* _Work instruction_
When you transcribe the records that follow, reproduce each line exactly as given.

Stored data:
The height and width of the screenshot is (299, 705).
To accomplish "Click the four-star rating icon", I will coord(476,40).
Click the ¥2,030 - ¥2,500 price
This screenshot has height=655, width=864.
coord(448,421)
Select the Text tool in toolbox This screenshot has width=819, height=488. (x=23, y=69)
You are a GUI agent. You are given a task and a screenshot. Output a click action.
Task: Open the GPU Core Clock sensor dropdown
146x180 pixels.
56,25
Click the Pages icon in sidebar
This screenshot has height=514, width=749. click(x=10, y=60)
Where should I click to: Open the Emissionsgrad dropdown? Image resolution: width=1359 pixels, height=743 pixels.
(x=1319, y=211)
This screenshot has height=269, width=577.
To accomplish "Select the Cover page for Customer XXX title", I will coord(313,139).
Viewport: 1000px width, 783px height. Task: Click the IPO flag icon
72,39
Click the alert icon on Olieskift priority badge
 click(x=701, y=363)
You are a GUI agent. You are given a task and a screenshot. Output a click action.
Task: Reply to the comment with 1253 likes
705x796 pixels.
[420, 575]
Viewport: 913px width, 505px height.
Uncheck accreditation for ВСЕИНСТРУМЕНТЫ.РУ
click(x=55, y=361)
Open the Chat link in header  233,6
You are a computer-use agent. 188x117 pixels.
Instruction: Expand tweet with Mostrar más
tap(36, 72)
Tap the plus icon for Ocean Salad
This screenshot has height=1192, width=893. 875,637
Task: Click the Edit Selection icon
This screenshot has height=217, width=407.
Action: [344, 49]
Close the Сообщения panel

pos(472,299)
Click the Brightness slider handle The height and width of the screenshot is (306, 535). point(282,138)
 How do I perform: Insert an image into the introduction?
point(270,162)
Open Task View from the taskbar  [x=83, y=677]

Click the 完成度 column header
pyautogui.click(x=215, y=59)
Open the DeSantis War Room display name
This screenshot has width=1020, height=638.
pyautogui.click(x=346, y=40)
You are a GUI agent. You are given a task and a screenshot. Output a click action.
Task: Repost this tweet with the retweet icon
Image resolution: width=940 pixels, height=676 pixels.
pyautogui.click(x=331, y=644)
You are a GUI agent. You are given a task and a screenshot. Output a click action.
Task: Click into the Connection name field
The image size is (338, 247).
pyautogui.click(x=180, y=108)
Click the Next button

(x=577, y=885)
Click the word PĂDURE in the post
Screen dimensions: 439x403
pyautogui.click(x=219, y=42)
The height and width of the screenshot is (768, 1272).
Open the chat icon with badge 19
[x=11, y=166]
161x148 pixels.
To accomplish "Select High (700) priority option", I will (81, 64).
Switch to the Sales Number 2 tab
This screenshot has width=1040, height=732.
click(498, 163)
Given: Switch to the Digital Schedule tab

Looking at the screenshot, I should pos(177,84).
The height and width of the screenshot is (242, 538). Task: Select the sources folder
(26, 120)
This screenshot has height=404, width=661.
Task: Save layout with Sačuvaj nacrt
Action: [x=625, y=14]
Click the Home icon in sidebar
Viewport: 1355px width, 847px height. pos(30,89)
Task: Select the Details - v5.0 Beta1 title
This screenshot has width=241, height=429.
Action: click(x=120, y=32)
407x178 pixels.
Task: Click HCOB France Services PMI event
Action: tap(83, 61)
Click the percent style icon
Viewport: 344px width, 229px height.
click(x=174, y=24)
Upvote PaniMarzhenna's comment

* _Answer box_
The height and width of the screenshot is (299, 705).
To accomplish "Click the four-star rating icon", I will coord(476,40).
Click the ¥2,030 - ¥2,500 price
This screenshot has height=655, width=864.
coord(448,421)
Select the Text tool in toolbox This screenshot has width=819, height=488. (x=23, y=69)
You are a GUI agent. You are given a task and a screenshot. Output a click action.
Task: Open the GPU Core Clock sensor dropdown
146x180 pixels.
56,25
Click the Pages icon in sidebar
This screenshot has height=514, width=749. click(x=10, y=60)
Where should I click to: Open the Emissionsgrad dropdown? Image resolution: width=1359 pixels, height=743 pixels.
(x=1319, y=211)
This screenshot has height=269, width=577.
To accomplish "Select the Cover page for Customer XXX title", I will coord(313,139).
Viewport: 1000px width, 783px height. Task: Click the IPO flag icon
72,39
Click the alert icon on Olieskift priority badge
 click(x=701, y=363)
You are a GUI agent. You are given a task and a screenshot. Output a click action.
Task: Reply to the comment with 1253 likes
705x796 pixels.
[420, 575]
Viewport: 913px width, 505px height.
Uncheck accreditation for ВСЕИНСТРУМЕНТЫ.РУ
click(x=55, y=361)
Open the Chat link in header  233,6
You are a computer-use agent. 188x117 pixels.
Instruction: Expand tweet with Mostrar más
tap(36, 72)
Tap the plus icon for Ocean Salad
This screenshot has height=1192, width=893. 875,637
Task: Click the Edit Selection icon
This screenshot has height=217, width=407.
Action: [344, 49]
Close the Сообщения panel

pos(472,299)
Click the Brightness slider handle The height and width of the screenshot is (306, 535). point(282,138)
 How do I perform: Insert an image into the introduction?
point(270,162)
Open Task View from the taskbar  [x=83, y=677]

Click the 完成度 column header
pyautogui.click(x=215, y=59)
Open the DeSantis War Room display name
This screenshot has width=1020, height=638.
pyautogui.click(x=346, y=40)
You are a GUI agent. You are given a task and a screenshot. Output a click action.
Task: Repost this tweet with the retweet icon
Image resolution: width=940 pixels, height=676 pixels.
pyautogui.click(x=331, y=644)
You are a GUI agent. You are given a task and a screenshot. Output a click action.
Task: Click into the Connection name field
The image size is (338, 247).
pyautogui.click(x=180, y=108)
Click the Next button

(x=577, y=885)
Click the word PĂDURE in the post
Screen dimensions: 439x403
pyautogui.click(x=219, y=42)
The height and width of the screenshot is (768, 1272).
Open the chat icon with badge 19
[x=11, y=166]
161x148 pixels.
To accomplish "Select High (700) priority option", I will (81, 64).
Switch to the Sales Number 2 tab
This screenshot has width=1040, height=732.
click(498, 163)
Given: Switch to the Digital Schedule tab

Looking at the screenshot, I should pos(177,84).
The height and width of the screenshot is (242, 538). Task: Select the sources folder
(26, 120)
This screenshot has height=404, width=661.
Task: Save layout with Sačuvaj nacrt
Action: [x=625, y=14]
Click the Home icon in sidebar
Viewport: 1355px width, 847px height. pos(30,89)
Task: Select the Details - v5.0 Beta1 title
This screenshot has width=241, height=429.
Action: click(x=120, y=32)
407x178 pixels.
Task: Click HCOB France Services PMI event
Action: tap(83, 61)
Click the percent style icon
Viewport: 344px width, 229px height.
click(x=174, y=24)
Upvote PaniMarzhenna's comment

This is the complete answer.